Cinema doesn’t have to be easy. It doesn’t have to be palatable. Yet there is definite discomfort watching death being used as a vehicle for entertainment and I’m still not convinced that the excuse of Chi-Raq being satirical fully absolves the writers from the crass suggestion that sex is the most powerful weapon available to the black womenfolk in Chicago. Perhaps if it had been funnier, but with the tone remaining so serious for much of the movie it was frustrating. Yet for all its flaws, it’s a creatively clever film with stacks of ambition that plays with form and boundaries.

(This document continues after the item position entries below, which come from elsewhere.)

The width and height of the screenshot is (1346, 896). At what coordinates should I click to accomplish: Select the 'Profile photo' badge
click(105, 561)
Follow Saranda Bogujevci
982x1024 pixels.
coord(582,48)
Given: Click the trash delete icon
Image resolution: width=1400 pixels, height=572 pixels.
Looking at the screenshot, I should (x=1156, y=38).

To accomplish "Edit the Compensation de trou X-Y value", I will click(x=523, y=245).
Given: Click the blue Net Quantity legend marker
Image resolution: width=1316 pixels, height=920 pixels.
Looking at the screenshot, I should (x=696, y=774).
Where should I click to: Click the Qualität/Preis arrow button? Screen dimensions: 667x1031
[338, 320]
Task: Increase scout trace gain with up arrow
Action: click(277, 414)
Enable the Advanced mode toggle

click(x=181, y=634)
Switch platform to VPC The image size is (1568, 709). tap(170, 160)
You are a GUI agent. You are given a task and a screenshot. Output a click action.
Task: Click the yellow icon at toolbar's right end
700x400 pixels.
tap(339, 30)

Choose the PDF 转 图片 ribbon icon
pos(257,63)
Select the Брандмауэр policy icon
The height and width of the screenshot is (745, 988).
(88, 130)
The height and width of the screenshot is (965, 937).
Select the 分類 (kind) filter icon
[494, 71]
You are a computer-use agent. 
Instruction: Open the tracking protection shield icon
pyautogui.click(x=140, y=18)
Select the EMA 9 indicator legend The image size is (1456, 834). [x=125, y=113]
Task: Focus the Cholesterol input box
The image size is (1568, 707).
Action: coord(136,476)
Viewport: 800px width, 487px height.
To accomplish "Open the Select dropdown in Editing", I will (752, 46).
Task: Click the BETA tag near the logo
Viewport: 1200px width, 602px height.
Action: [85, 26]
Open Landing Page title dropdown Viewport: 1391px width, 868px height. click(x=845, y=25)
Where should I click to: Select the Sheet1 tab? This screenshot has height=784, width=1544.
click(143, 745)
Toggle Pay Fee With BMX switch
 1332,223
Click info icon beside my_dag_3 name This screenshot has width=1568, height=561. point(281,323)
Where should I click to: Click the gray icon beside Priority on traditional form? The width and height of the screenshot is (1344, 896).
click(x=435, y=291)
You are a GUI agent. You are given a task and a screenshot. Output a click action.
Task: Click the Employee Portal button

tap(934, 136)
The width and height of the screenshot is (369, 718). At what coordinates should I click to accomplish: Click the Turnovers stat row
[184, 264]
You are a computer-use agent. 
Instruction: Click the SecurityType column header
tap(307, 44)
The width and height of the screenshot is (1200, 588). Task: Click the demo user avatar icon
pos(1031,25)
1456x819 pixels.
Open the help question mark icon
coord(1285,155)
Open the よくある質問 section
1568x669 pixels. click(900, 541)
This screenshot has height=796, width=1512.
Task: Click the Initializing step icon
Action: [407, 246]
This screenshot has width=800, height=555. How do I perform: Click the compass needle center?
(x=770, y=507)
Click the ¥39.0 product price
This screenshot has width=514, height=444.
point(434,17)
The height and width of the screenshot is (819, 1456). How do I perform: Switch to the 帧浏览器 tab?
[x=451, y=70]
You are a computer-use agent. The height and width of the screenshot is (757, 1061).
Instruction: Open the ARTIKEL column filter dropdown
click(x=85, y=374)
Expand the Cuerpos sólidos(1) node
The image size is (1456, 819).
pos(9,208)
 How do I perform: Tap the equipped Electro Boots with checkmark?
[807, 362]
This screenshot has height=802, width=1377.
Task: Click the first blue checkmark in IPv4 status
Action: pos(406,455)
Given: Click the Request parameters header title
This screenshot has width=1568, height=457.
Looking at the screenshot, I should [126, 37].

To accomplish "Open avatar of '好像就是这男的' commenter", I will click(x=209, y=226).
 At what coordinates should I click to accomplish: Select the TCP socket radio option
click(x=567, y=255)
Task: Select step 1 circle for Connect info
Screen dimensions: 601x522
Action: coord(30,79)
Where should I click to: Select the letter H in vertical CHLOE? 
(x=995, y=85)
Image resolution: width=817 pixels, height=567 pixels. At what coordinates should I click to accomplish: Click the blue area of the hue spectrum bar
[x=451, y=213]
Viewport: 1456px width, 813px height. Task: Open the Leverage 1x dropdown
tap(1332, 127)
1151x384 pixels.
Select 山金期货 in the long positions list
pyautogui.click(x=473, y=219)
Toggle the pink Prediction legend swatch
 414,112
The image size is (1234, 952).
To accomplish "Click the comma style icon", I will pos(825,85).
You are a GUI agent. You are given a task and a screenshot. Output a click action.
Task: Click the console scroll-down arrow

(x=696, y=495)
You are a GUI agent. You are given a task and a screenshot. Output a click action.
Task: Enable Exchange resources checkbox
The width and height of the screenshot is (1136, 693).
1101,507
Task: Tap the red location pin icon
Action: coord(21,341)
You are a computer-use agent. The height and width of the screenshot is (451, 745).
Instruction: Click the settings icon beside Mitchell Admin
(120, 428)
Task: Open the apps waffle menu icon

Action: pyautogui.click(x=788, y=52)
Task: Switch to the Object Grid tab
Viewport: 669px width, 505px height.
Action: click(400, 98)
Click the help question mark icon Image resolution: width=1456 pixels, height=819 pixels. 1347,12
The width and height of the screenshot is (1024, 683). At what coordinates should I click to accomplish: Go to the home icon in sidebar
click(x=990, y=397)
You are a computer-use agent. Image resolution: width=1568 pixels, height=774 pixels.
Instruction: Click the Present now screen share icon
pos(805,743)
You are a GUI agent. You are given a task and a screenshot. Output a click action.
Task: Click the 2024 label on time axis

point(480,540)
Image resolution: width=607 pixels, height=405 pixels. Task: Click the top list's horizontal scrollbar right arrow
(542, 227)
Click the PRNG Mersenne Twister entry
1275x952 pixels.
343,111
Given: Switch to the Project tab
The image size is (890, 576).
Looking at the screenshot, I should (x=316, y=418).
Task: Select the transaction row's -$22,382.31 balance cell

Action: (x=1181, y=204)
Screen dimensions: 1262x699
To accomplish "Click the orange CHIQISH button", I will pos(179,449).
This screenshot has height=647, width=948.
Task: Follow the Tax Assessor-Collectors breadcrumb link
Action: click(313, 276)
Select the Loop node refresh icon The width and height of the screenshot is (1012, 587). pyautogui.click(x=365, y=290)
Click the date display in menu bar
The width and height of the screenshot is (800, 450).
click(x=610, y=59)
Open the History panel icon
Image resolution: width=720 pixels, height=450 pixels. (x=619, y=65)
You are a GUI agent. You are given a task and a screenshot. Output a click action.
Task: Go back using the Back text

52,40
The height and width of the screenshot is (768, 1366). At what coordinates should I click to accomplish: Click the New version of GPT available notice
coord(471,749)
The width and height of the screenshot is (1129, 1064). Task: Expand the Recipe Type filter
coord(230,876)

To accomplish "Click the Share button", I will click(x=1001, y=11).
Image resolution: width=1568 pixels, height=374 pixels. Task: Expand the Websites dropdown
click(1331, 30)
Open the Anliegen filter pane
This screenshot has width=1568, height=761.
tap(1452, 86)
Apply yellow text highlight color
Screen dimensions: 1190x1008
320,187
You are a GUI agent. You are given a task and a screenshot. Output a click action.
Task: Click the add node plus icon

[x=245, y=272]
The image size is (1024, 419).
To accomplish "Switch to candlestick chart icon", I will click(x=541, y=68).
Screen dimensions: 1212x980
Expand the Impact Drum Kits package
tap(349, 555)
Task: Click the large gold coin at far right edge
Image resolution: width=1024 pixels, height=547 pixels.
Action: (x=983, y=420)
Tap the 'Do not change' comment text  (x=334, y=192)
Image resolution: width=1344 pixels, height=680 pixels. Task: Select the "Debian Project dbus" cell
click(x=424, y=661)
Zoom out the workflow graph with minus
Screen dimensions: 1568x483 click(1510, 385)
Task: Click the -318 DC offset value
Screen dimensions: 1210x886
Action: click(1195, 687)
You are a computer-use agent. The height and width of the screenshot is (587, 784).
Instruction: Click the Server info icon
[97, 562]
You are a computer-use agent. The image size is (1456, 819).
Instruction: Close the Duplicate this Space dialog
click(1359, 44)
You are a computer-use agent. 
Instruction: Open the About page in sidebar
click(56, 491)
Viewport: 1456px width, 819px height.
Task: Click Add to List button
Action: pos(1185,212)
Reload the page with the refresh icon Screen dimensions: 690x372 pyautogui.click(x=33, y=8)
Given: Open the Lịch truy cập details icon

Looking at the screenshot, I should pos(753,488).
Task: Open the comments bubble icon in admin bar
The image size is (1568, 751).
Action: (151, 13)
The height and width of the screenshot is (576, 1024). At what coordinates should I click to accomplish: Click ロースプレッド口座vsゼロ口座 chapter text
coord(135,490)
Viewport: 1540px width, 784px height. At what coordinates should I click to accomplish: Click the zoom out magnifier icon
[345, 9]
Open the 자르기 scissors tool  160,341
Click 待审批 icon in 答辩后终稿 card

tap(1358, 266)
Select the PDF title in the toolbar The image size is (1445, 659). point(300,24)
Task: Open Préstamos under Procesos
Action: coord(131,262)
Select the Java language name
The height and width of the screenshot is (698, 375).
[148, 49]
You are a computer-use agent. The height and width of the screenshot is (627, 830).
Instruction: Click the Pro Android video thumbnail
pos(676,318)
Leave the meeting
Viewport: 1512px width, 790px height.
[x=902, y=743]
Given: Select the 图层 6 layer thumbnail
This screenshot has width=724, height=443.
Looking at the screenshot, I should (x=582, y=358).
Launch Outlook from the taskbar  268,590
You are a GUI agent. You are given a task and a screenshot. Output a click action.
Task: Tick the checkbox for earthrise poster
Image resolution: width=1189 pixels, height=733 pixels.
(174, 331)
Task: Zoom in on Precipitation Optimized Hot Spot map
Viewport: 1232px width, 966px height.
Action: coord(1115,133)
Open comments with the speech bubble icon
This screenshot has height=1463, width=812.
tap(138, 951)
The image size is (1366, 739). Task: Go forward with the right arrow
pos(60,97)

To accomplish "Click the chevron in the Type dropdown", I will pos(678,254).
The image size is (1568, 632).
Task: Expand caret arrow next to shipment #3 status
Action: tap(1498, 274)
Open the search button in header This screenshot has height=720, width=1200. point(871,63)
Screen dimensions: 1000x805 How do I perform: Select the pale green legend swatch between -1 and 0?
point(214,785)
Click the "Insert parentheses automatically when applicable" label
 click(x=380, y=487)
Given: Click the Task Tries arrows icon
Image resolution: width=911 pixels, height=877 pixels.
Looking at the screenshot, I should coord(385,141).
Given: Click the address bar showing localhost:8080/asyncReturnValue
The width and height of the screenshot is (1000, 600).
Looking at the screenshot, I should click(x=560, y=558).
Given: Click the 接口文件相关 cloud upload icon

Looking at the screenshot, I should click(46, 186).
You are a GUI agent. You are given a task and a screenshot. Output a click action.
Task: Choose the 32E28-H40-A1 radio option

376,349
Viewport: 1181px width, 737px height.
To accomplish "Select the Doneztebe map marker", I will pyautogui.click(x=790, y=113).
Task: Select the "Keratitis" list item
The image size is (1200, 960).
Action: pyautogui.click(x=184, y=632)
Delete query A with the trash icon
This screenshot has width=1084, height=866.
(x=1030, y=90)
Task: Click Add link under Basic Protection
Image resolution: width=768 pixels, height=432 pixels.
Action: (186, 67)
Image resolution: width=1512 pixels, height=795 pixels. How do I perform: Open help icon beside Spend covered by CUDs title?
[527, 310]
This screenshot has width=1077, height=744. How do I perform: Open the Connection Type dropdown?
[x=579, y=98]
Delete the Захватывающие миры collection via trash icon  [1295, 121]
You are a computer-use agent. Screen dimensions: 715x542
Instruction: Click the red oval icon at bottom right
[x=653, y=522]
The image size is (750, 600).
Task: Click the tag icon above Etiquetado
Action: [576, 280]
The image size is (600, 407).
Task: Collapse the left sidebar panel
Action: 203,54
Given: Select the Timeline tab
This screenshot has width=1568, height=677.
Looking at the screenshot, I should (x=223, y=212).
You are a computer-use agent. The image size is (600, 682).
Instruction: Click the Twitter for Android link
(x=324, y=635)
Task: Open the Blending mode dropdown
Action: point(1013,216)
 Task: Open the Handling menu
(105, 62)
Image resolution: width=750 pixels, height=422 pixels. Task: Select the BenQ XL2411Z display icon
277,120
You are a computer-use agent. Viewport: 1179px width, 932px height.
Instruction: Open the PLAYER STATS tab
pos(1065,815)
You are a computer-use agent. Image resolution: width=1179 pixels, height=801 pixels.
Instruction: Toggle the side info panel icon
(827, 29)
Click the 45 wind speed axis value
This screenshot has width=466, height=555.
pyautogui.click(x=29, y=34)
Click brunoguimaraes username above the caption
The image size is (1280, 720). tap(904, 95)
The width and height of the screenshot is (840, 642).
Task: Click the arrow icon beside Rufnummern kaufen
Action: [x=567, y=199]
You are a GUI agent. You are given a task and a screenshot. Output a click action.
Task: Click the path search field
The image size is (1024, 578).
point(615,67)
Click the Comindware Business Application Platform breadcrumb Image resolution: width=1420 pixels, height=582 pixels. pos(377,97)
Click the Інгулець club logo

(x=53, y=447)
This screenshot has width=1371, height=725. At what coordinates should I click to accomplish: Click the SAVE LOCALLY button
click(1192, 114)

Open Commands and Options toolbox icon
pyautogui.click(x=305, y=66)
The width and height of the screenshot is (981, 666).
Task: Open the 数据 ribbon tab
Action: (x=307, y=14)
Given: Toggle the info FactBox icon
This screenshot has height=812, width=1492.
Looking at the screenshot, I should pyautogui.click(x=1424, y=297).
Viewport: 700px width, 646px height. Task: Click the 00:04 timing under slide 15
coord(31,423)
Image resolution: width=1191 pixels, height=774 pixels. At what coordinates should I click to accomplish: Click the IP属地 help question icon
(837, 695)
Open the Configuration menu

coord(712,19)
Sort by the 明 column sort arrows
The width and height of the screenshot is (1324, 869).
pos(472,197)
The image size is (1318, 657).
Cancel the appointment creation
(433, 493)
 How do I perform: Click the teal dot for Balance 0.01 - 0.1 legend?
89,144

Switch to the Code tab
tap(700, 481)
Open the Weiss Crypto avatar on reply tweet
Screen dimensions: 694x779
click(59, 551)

Homicide is more prevalent in Chicago than the death of US troops in Iraq and Afghanistan. While the US government invests in the economic development of Iraq to help its recovery, this musical satire questions why there is no similar investment in homes and jobs in Chicago. Spike Lee’s message is to “Wake up” to the reality and not to wait for someone else – like the state – to do something about it.

Chi-Raq is being screened at Queen’s Film Theatre between Friday 2 and Thursday 8 December.